• Action item: Whenever "Switch" appears in a line, please copy that line from the data.

• Data:
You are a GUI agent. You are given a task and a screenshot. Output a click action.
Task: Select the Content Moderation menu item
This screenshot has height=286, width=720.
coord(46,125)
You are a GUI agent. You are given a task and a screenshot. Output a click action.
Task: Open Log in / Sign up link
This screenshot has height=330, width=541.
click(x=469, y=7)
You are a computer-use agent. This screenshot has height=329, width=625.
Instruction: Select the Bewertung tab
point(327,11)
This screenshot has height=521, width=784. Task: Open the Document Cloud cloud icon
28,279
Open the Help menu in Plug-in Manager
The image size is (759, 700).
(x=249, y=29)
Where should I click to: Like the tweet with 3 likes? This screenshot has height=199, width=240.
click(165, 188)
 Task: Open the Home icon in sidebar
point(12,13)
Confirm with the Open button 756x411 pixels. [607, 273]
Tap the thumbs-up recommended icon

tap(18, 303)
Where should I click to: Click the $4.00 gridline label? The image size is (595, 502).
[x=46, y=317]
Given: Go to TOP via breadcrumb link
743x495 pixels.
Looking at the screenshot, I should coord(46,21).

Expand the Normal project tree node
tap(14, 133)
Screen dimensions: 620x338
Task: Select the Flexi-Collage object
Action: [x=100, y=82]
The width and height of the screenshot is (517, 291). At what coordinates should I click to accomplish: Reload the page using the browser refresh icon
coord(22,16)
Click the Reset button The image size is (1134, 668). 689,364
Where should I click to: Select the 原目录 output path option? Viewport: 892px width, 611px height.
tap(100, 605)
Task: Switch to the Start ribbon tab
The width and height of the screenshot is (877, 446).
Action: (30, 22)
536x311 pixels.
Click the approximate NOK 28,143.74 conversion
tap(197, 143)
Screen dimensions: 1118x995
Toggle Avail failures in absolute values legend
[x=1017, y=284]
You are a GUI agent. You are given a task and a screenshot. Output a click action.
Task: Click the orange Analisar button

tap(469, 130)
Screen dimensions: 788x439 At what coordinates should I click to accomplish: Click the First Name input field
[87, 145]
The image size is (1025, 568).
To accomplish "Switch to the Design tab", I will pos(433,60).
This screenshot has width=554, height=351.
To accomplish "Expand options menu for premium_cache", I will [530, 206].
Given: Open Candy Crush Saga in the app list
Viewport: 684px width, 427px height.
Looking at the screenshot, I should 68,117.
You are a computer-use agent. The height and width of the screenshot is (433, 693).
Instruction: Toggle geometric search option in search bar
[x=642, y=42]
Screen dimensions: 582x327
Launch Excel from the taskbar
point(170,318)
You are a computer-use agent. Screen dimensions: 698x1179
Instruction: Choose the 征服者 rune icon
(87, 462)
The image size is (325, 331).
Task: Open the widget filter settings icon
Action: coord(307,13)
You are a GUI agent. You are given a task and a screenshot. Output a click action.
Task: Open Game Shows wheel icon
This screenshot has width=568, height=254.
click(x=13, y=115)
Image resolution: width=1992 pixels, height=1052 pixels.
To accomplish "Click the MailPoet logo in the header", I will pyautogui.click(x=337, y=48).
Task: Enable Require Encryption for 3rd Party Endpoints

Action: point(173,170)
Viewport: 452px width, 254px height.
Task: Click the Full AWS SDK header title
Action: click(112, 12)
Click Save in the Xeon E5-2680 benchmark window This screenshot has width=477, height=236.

• Result of this task:
Task: Switch to the Start ribbon tab
To accomplish "Switch to the Design tab", I will pos(433,60).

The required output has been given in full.